El coqueteo de mi mamá y Carlos era evidente, ¿cuándo había estado tan sonriente? Pero eso lo veo hoy, entonces solo parecía la exaltación y alegría de la fiesta, de estar de nuevo en su tierra, de tomar cerveza y comer longanizas con estos amigos nuevos. Escuché a mi mamá decir que quería volver a vivir en el norte, y Carlos le dijo que podía conseguirle un trabajo en Arica, donde ellos vivían. Su tía tenía un restorán y buscaba una mujer para administrarlo. Mi mamá podía ser esa mujer. Se entusiasmó, aunque nunca había sido buena para las matemáticas. “¿Te gustaría vivir acá?”, me preguntó. Me encogí de hombros: “Pero si tú no eres administradora, no sabes hacer eso”. Se rio junto a Carlos y Hernán, pero no le dio risa. Le dio pica. Al rato nos mandaron a acostar.

Desde la carpa se podía ver la luz de la fogata y escuché a Hernán, el amigo de Carlos, preguntar por mi papá. Mi mamá respondió, convencida de que yo dormía, que no quería saber más de ese conchadesumadre. Se rieron (¿de qué se reían?). Dormí muy poco, el ruido no me lo permitía, y escuché todo el tiempo lo que hacían allá afuera. A mi mamá con Carlos, detrás de la camioneta (odié su indiscreción), y a Hernán y al hijo de la dueña del camping riéndose, molestándolos (que me enojó mucho más). También cuando, después de dos o tres horas de silencio absoluto, se despertaron y empezaron a guardar todo.

Me incorporé y miré a la Paulita. Aún dormía, chupándose el dedo. Yo misma me lo había chupado hasta los nueve y mis arruguitas sobre la falange de ese dedo aún son extrañas, como desplazadas. Pensé que le contaría apenas se despertara. Salí de la carpa y vi la parrilla, las botellas (dos de ron) y las latas (suficientes como para no contarlas). Carlos me dijo que hablara despacito para no despertar a nadie, que era muy temprano, y me ofreció un Milo. Dijo que, si quería, podía acompañarlo a comprar cosas para el almuerzo. Enrollamos sacos, desarmamos la carpa en la que la Paulita y yo habíamos dormido y guardamos la cocinilla.

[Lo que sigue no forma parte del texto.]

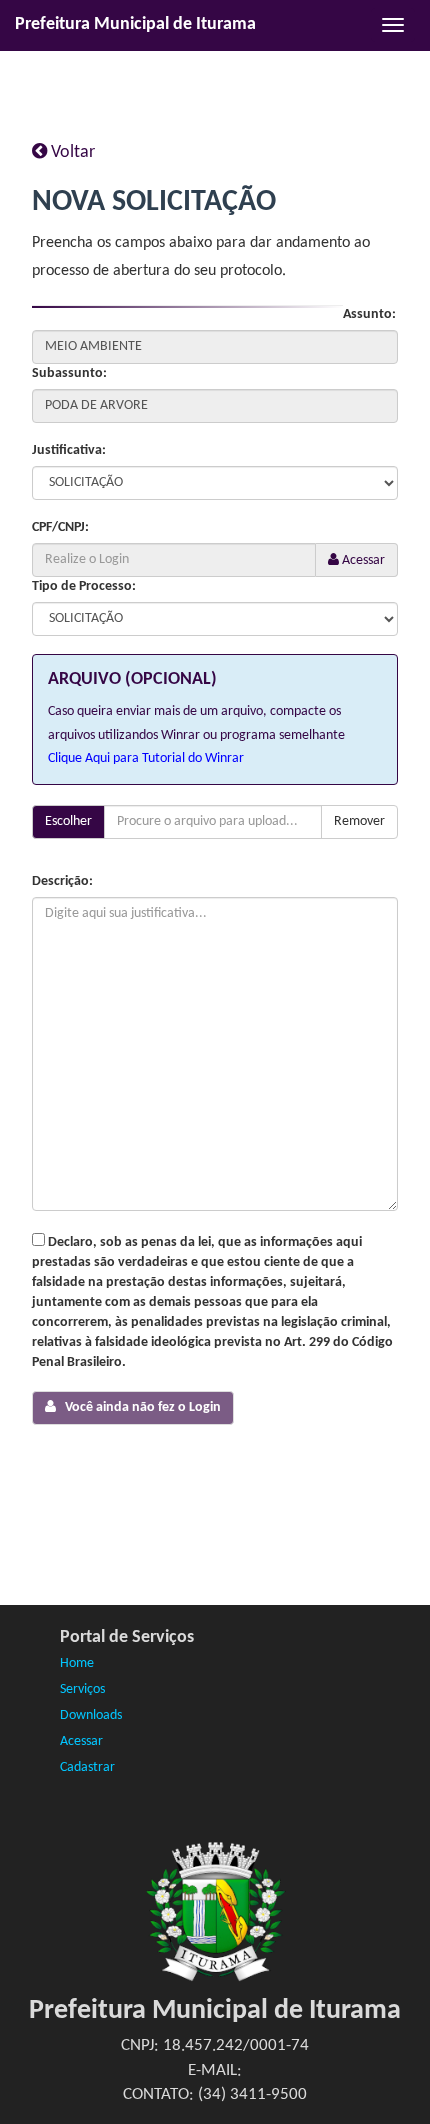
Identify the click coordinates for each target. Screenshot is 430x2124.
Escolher (68, 821)
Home (77, 1663)
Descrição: (62, 881)
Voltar (71, 152)
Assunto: (369, 314)
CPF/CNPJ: (60, 527)
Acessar (362, 560)
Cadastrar (87, 1767)
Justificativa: (69, 450)
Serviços (82, 1689)
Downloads (91, 1715)
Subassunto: (69, 373)
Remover (359, 821)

Me dijo que dejáramos dormir a mi mamá un rato más, mientras volvíamos del supermercado.

En la camioneta, la Paulita miraba por la ventana, dándome la espalda.

–Si te chupai el dedo después te queda raro.

–¿Cómo?

–Que te vi chupándote el dedo, durmiendo. Si te lo chupai, después te queda raro, mira.

Le mostré mis arruguitas extrañas, comparando mis dos pulgares. Le dio risa y empezó a chuparse el pulgar de nuevo. Carlos encendió el motor del auto y Hernán, que recién despertaba, subió también. Cuando salimos del camping mi corazón latió muy fuerte, pero no estaba asustada. Total, si no me gustaba ese lugar nuevo, ya encontraría la manera de irme a otro mejor.